[Stored data entries]
____

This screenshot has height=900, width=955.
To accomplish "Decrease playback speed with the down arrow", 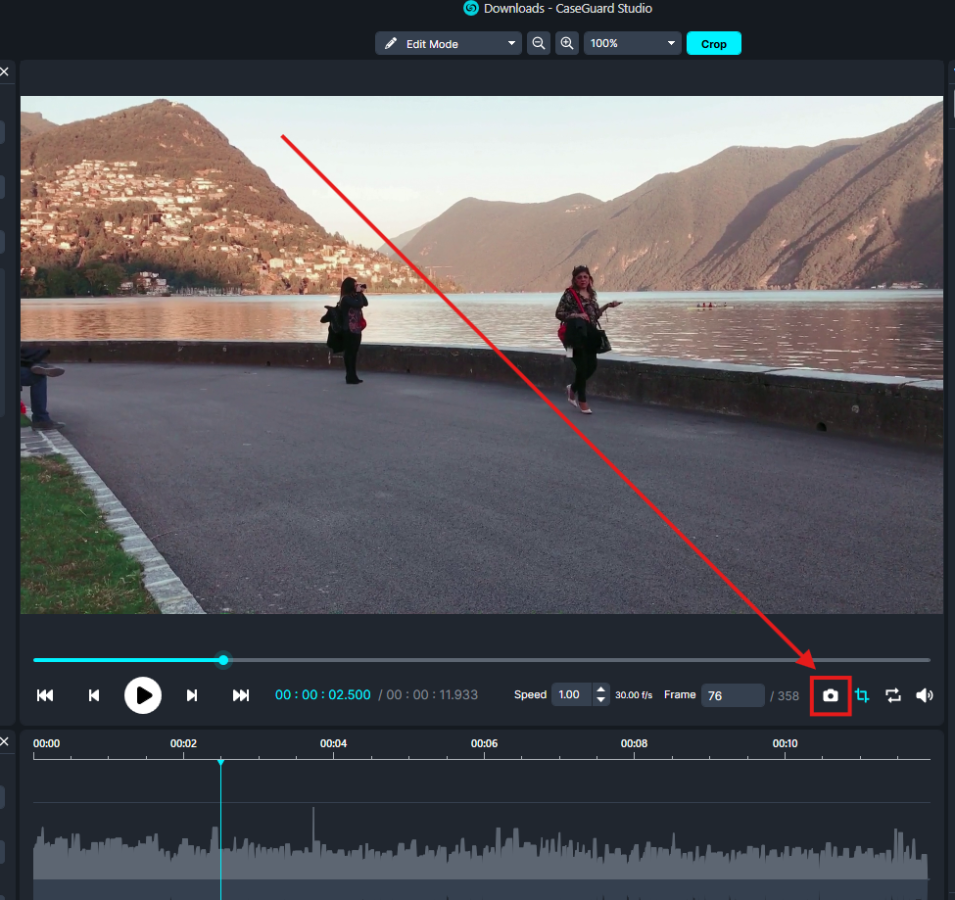I will click(600, 701).
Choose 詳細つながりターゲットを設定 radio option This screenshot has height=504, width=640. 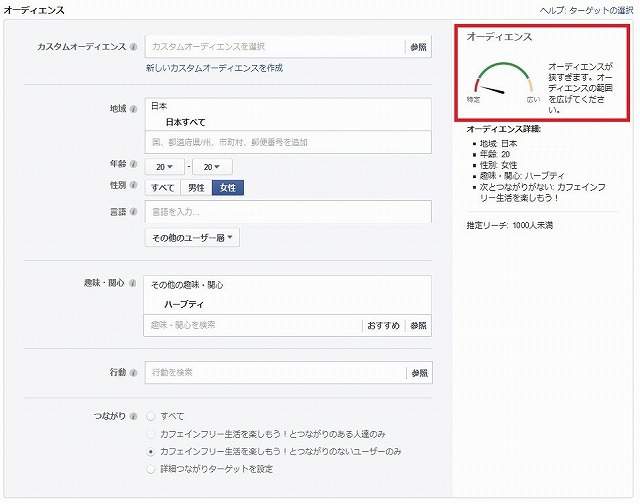point(151,469)
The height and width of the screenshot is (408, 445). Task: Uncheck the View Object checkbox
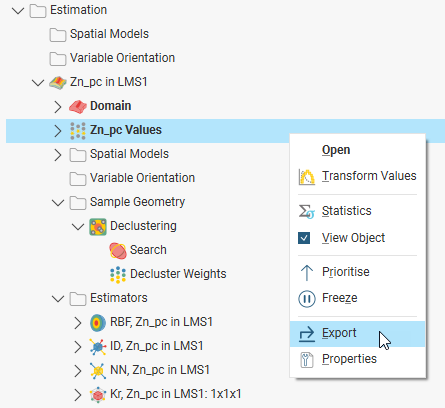click(x=304, y=238)
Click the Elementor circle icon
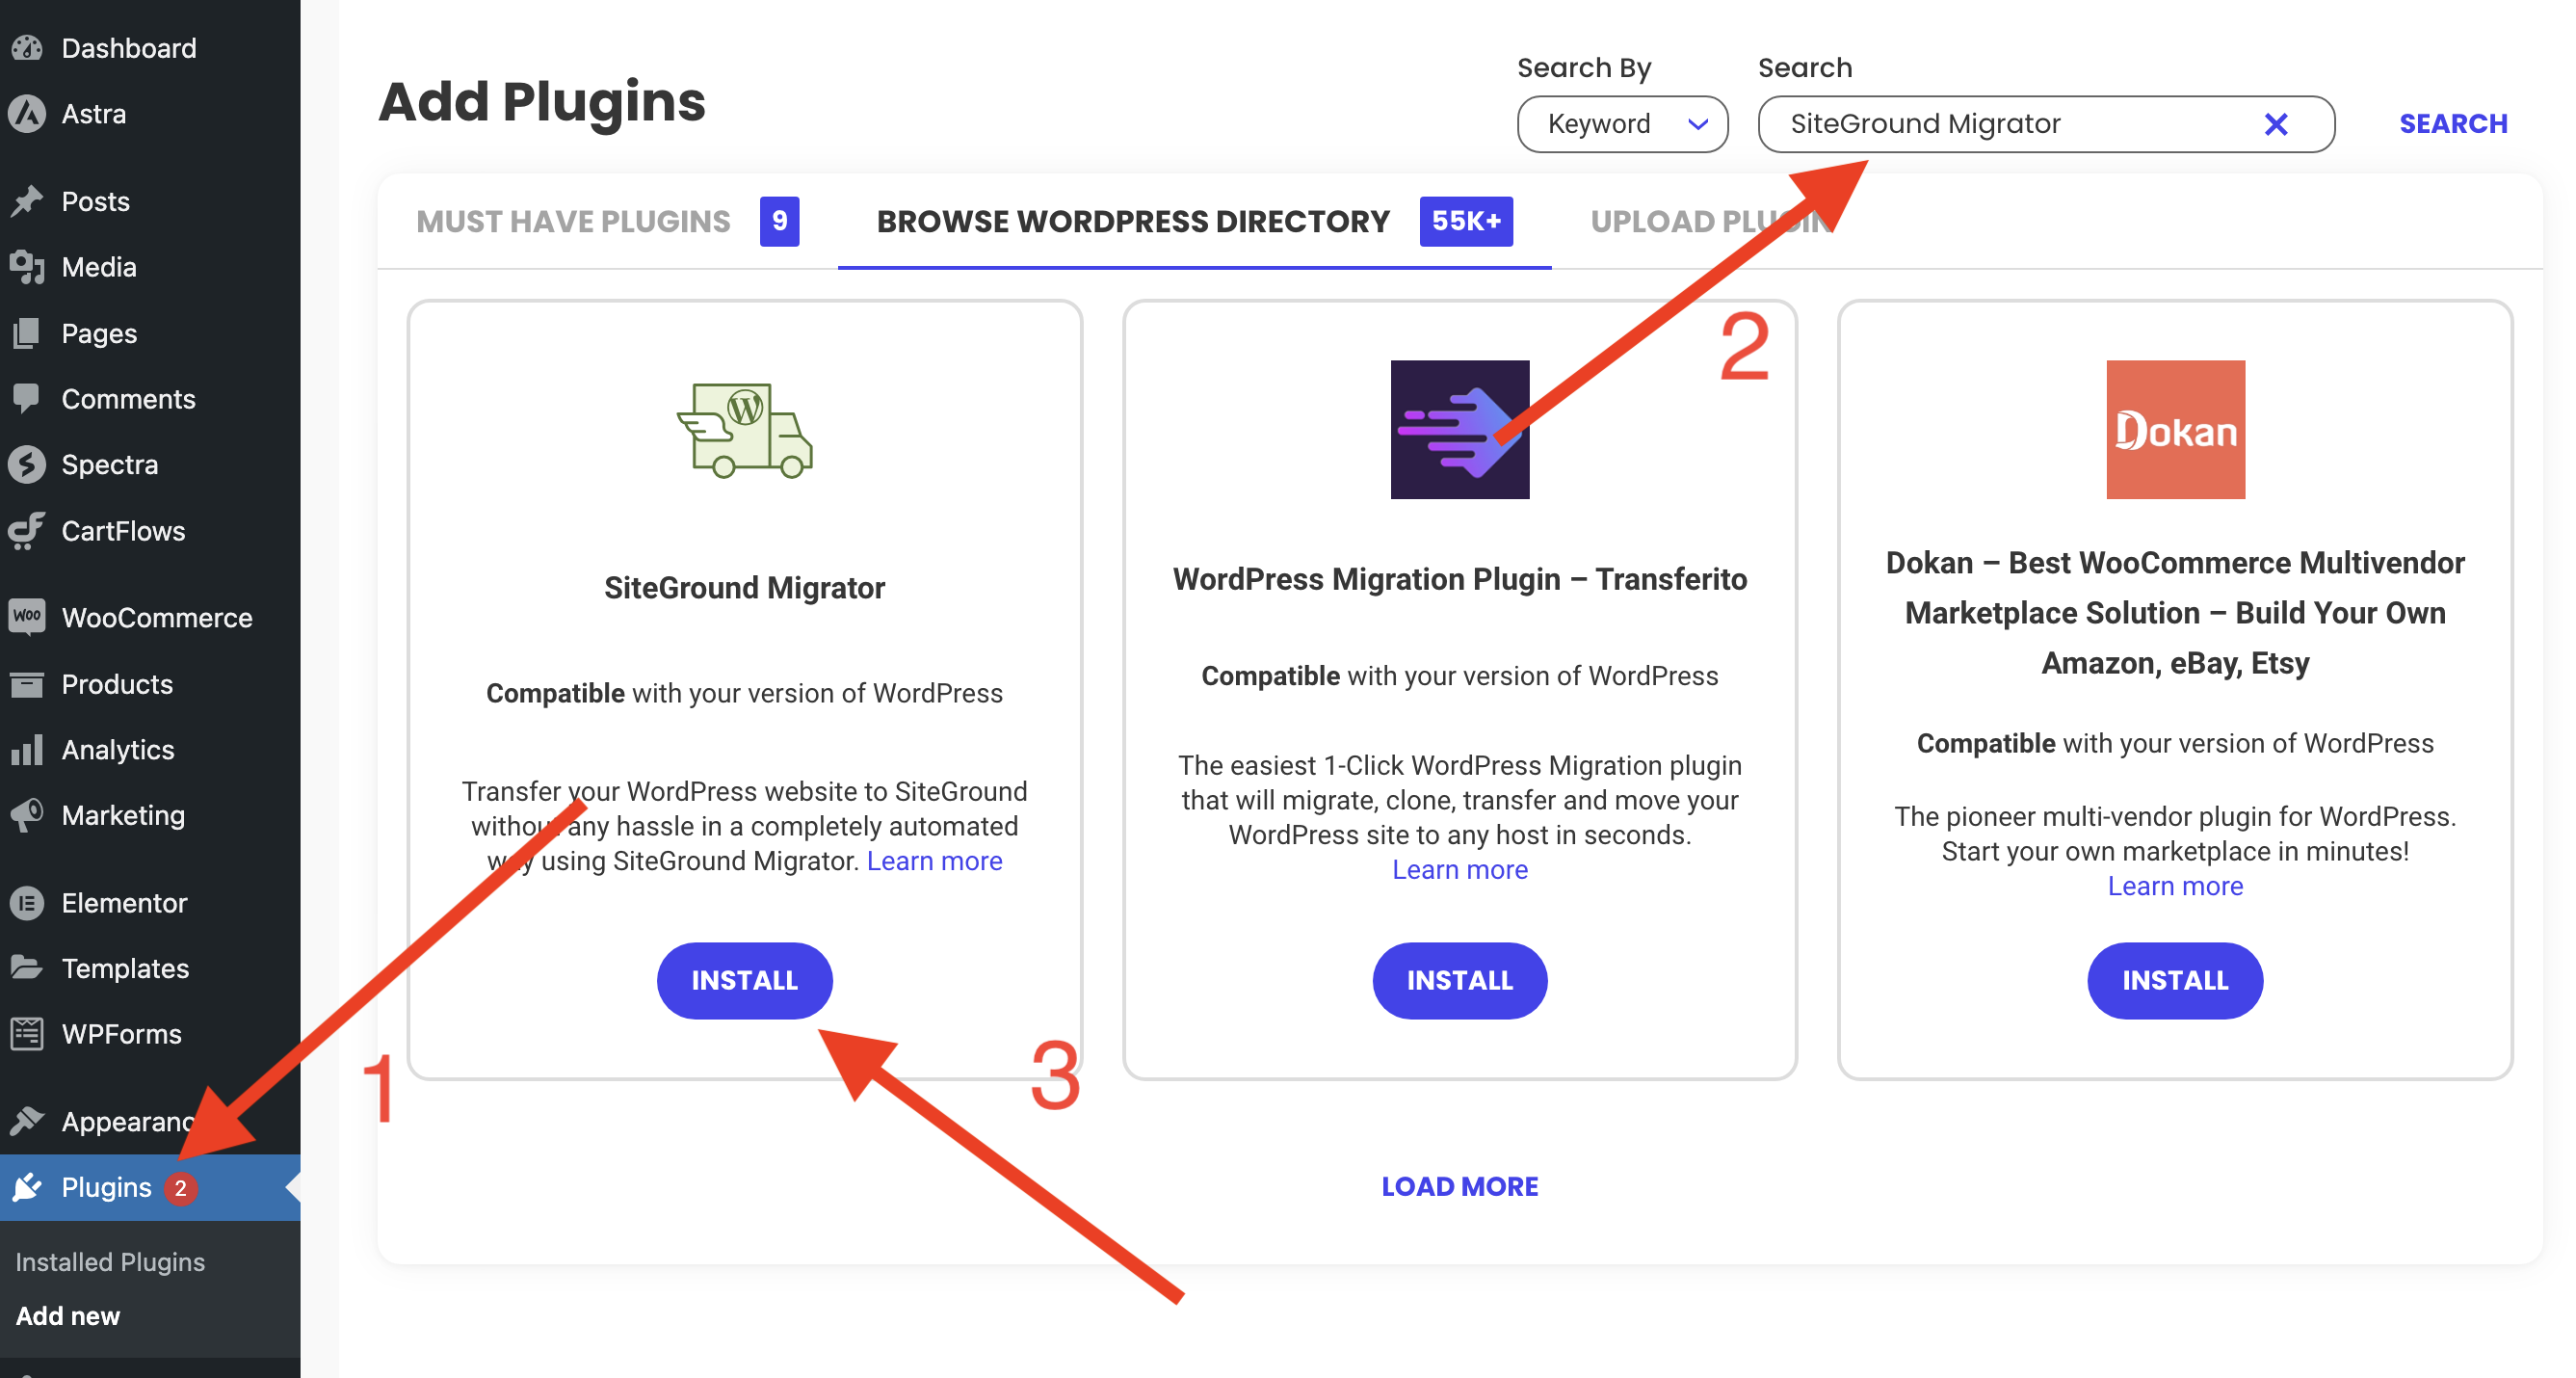This screenshot has width=2576, height=1378. pyautogui.click(x=27, y=902)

____

▸ **What you should do**
Output only the lines from the one that contains "The height and" to the end of the entries above, both end lines included, and drop the pictures.

▸ **Response to the exercise**
The height and width of the screenshot is (408, 445). Task: Uncheck the View Object checkbox
click(x=304, y=238)
Click the Elementor circle icon
This screenshot has width=2576, height=1378. pyautogui.click(x=27, y=902)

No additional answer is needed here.